Creio ser difícil responder a esta questão sem que tenhamos clareza do que queremos dizer com o palavreado que estamos empregando. O que significa “ser de esquerda”? E o que vem a ser “esquerda radical”?
Esta terminologia que faz menção à esquerda ou direita com conotação política é uma simbologia originada de uma peculiaridade surgida no transcorrer da Revolução Francesa. Foi quando, por mera casualidade do momento, os delegados vinculados aos interesses dos setores populares passaram a sentar-se na ala esquerda do local onde se reunia a Assembleia constituinte, enquanto que aqueles identificados com as classes dominantes ocupavam o lado direito do mesmo recinto.
Portanto, não faz nenhum sentido falar de “esquerda” e “direita” em contextos e situações políticas anteriores à Revolução Francesa. Embora esta seja uma observação óbvia e sem grande relevância, acho necessário esclarecer a origem destes termos porque, vira e mexe, a gente se depara com manipuladores tentando ludibriar os mais incautos.

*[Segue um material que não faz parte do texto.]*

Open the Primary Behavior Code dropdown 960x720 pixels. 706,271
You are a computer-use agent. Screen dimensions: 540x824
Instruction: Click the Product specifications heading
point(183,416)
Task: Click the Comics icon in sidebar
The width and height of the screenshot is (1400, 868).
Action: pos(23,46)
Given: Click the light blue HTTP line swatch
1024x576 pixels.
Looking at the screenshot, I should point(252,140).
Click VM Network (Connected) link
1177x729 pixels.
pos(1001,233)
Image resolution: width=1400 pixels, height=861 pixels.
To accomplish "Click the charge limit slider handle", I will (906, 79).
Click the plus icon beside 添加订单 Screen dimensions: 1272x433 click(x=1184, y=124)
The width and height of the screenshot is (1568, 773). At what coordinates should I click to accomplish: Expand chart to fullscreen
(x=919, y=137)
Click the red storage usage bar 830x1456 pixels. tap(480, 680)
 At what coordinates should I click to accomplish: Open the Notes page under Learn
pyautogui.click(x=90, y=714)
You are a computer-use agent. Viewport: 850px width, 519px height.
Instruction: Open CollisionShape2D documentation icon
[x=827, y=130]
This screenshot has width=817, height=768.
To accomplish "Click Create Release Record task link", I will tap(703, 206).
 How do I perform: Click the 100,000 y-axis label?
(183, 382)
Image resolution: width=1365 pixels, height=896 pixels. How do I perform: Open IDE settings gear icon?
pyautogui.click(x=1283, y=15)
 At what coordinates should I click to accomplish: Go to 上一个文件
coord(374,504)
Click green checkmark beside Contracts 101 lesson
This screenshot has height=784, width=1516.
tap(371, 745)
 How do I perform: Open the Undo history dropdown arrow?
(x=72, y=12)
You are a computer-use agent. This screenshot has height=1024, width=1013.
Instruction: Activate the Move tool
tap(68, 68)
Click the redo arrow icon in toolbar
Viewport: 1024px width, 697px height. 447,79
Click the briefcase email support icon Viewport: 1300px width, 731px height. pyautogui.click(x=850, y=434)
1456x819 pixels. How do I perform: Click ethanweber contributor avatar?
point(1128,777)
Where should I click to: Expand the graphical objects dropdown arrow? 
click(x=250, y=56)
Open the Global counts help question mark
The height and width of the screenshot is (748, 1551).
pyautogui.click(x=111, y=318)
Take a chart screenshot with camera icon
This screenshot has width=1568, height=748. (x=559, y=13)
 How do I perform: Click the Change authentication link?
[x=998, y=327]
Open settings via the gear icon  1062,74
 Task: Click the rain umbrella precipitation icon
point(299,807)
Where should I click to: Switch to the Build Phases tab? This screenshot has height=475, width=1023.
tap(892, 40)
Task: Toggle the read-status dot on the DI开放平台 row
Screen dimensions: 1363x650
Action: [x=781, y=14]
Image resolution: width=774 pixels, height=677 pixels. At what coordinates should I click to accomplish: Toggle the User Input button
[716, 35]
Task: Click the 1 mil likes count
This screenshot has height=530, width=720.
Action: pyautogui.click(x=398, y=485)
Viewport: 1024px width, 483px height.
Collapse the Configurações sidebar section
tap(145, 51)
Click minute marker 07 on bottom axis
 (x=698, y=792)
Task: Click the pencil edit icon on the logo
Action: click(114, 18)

Não faltam exemplos de líderes religiosos conservadores tratando de justificar seu engajamento com forças antipopulares sob o argumento de que tomam essa posição porque nos Evangelhos está escrito que “Jesus se sentava ao lado direito do Deus-Pai“. Ou seja, pura baboseira.
Também nos seria conveniente tratar do que está por trás da expressão “esquerda radical”. Sem precisar recorrer a profundos conhecimentos de filologia, sabemos que o adjetivo radical é derivado da palavra raiz. Portanto, assim como, por associação histórica com a Revolução Francesa, ser de esquerda significa estar do lado daqueles que desejam transformações sociais favoráveis ao campo popular, um esquerdista radical é alguém que deseja que essas mudanças a favor do povo sejam mais profundas, que não se limitem à superfície.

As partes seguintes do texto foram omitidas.